The simplest approach: divide the total ROI by the number of years the investment was held. A more precise method uses compound annual growth rate (CAGR), which accounts for the effect of compounding. If you invested $10,000 and it grew to $16,000 over four years, your total ROI is 60%, but your annualized return is roughly 12.5% per year. This makes it possible to compare that investment against, say, a marketing campaign that returned 25% in six months (annualized to about 50%) and make an informed decision about where your next dollar should go.
Setting a Realistic ROI Target
What counts as “good” ROI depends entirely on context. A diversified stock portfolio might target 7% to 10% annually. A real estate investment might aim for 8% to 12% after all expenses. A marketing campaign might need to return 3x to 5x its cost to be considered successful, depending on industry and margins.

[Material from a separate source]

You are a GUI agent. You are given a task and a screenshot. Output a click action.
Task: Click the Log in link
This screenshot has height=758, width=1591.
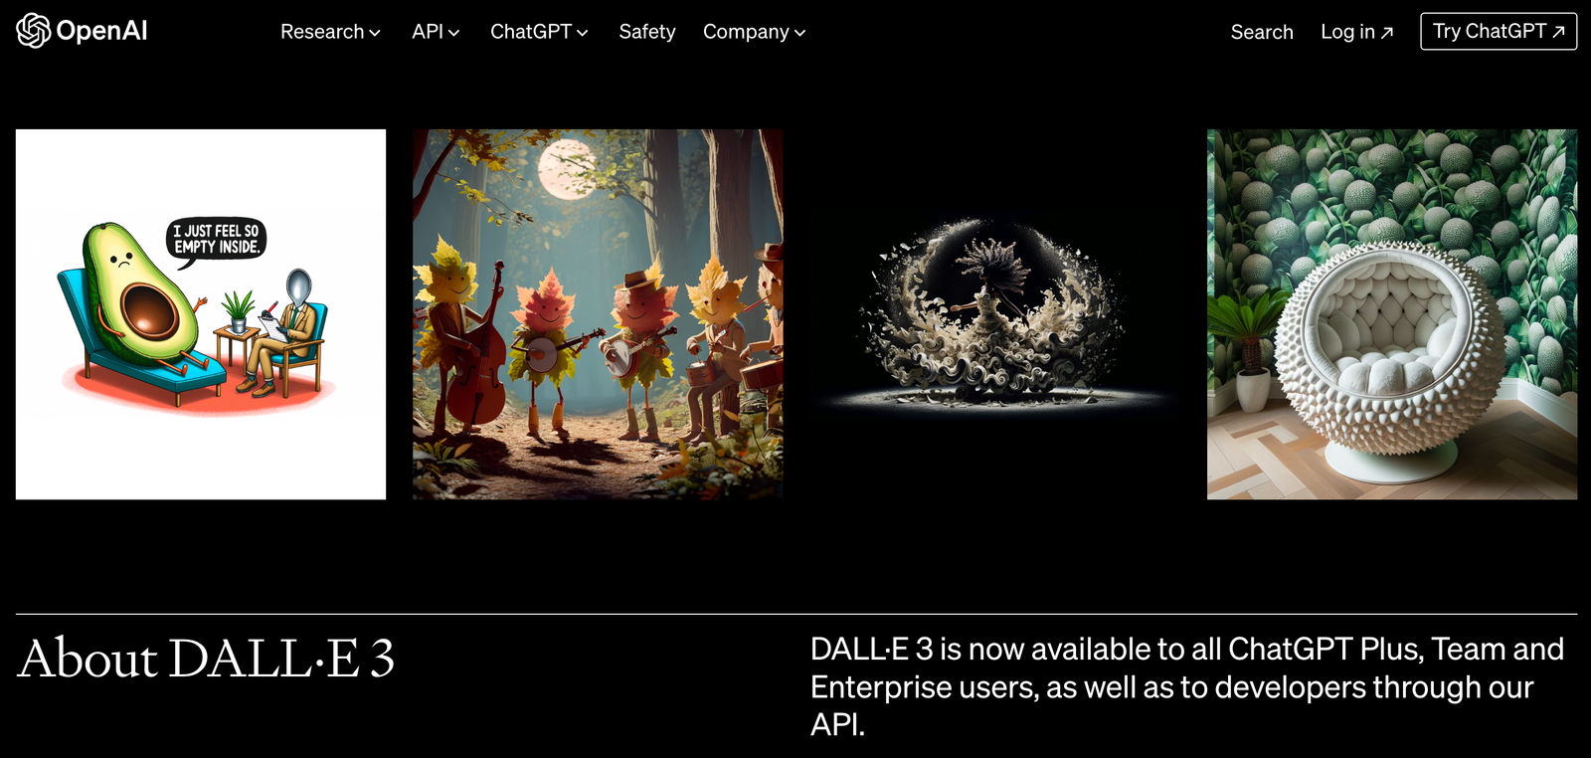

For businesses, particularly in software, growth benchmarks can help set expectations. High-performing SaaS companies, for instance, target annual revenue growth around 26% or higher. If growth is slower, the focus shifts to operational efficiency, proving you can generate strong returns on every dollar spent rather than relying on top-line expansion to drive ROI.
The most useful ROI target is one that accounts for your actual cost of capital. If you’re borrowing at 7% interest to fund an investment, anything below 7% ROI means you’re losing money in real terms. Your target should clear your cost of capital by enough margin to justify the risk and effort involved.